La presión arterial elevada, comúnmente conocida como hipertensión, continúa siendo uno de los mayores desafíos para la medicina interna a nivel global. A diferencia de otras patologías agudas, este trastorno no suele manifestar síntomas evidentes en sus etapas iniciales, lo que lleva a millones de personas a transitar años con cifras tensionales alteradas sin saberlo, mientras el flujo sanguíneo daña progresivamente las paredes arteriales.

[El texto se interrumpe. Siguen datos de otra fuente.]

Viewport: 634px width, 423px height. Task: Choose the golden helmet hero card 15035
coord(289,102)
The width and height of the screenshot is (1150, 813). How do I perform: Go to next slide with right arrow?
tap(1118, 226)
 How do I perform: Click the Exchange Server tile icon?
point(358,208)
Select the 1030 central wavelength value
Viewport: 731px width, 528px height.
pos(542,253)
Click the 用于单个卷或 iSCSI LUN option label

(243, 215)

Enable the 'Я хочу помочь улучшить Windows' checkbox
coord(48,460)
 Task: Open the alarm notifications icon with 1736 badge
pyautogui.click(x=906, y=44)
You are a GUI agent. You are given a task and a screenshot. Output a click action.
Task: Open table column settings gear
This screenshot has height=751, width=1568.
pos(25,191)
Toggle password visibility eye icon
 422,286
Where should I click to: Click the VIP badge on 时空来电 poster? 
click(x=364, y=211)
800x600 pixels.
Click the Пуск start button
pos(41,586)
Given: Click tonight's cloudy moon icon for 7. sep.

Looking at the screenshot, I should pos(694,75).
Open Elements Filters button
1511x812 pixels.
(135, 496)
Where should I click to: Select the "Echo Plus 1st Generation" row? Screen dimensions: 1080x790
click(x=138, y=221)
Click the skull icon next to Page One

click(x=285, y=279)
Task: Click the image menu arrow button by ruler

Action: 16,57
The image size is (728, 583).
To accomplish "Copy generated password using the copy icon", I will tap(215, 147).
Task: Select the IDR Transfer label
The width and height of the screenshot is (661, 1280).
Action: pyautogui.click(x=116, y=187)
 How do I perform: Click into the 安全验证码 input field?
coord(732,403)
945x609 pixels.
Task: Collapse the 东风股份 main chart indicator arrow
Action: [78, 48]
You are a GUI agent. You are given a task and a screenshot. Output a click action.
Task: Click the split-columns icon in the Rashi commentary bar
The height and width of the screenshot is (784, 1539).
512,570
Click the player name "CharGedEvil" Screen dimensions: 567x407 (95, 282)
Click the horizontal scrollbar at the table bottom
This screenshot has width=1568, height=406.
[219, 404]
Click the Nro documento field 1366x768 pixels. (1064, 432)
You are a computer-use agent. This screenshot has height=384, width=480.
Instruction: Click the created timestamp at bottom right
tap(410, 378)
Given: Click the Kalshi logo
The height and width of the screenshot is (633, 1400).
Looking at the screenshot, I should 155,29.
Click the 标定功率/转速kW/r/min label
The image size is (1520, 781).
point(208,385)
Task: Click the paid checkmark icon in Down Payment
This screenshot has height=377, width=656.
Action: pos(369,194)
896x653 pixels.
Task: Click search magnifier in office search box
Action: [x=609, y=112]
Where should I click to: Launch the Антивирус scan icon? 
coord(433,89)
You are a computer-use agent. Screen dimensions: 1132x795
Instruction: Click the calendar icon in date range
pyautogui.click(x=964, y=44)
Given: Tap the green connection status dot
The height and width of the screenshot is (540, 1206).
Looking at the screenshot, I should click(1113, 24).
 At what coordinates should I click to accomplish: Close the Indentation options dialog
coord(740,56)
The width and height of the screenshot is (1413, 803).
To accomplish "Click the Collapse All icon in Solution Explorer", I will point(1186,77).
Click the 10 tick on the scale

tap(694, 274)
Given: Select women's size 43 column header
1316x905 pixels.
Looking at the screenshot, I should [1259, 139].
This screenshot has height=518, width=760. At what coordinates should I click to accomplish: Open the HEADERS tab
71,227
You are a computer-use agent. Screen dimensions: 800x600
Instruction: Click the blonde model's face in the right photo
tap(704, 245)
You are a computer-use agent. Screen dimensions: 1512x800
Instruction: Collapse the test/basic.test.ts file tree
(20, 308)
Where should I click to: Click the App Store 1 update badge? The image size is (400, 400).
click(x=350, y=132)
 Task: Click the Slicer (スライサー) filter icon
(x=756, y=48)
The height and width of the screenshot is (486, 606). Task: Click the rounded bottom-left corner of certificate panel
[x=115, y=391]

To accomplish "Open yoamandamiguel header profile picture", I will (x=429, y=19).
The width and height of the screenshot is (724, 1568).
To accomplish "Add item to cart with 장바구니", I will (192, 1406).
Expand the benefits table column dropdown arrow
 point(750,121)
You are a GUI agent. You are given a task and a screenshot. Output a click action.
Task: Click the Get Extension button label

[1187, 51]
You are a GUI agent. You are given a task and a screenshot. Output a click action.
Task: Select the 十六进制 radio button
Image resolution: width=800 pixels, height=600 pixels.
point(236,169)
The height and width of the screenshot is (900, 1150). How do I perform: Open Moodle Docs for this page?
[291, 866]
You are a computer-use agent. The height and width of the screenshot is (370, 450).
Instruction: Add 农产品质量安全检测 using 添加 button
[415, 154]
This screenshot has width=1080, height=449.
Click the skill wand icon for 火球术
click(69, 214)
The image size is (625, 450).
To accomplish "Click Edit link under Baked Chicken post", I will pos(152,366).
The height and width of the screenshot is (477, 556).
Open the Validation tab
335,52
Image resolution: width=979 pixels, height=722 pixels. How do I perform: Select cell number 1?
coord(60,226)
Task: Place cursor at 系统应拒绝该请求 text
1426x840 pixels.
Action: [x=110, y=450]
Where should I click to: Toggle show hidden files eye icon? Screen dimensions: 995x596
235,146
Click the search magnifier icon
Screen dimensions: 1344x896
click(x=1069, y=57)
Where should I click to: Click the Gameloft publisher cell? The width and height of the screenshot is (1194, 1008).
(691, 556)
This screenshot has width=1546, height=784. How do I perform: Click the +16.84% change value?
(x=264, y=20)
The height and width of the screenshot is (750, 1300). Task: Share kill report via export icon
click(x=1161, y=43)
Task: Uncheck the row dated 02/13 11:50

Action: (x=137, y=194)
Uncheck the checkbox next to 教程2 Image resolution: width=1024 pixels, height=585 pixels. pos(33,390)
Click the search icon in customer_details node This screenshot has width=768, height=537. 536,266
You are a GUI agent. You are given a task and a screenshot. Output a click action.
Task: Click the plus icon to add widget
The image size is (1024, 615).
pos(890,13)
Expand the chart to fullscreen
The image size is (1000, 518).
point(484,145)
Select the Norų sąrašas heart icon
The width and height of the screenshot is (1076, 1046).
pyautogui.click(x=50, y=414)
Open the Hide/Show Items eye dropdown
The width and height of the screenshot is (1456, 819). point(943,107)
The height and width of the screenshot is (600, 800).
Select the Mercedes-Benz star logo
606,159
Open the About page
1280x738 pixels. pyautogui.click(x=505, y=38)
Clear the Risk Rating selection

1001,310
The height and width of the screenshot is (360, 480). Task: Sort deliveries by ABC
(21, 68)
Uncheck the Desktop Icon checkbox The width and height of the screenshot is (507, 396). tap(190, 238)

Los especialistas en cardiología advierten que mantener la presión arterial sistólica y diastólica por encima de los parámetros recomendados incrementa de forma exponencial la probabilidad de sufrir infartos de miocardio, insuficiencia cardíaca, enfermedad renal crónica y accidentes cerebrovasculares. El daño acumulado reduce la elasticidad de los vasos sanguíneos y fuerza al corazón a trabajar con una sobrecarga mecánica constante.
Para prevenir y controlar la hipertensión arterial, las guías clínicas enfatizan la adopción de medidas terapéuticas no farmacológicas:
Reducción drástica del sodio: Disminuir el consumo de sal añadida y evitar alimentos ultraprocesados ricos en conservantes de sodio.
Actividad física aeróbica regular: Practicar al menos 150 minutos semanales de ejercicios de intensidad moderada, como caminata rápida, natación o ciclismo.
Control del peso corporal: Mantener un índice de masa corporal saludable para aliviar la resistencia vascular periférica.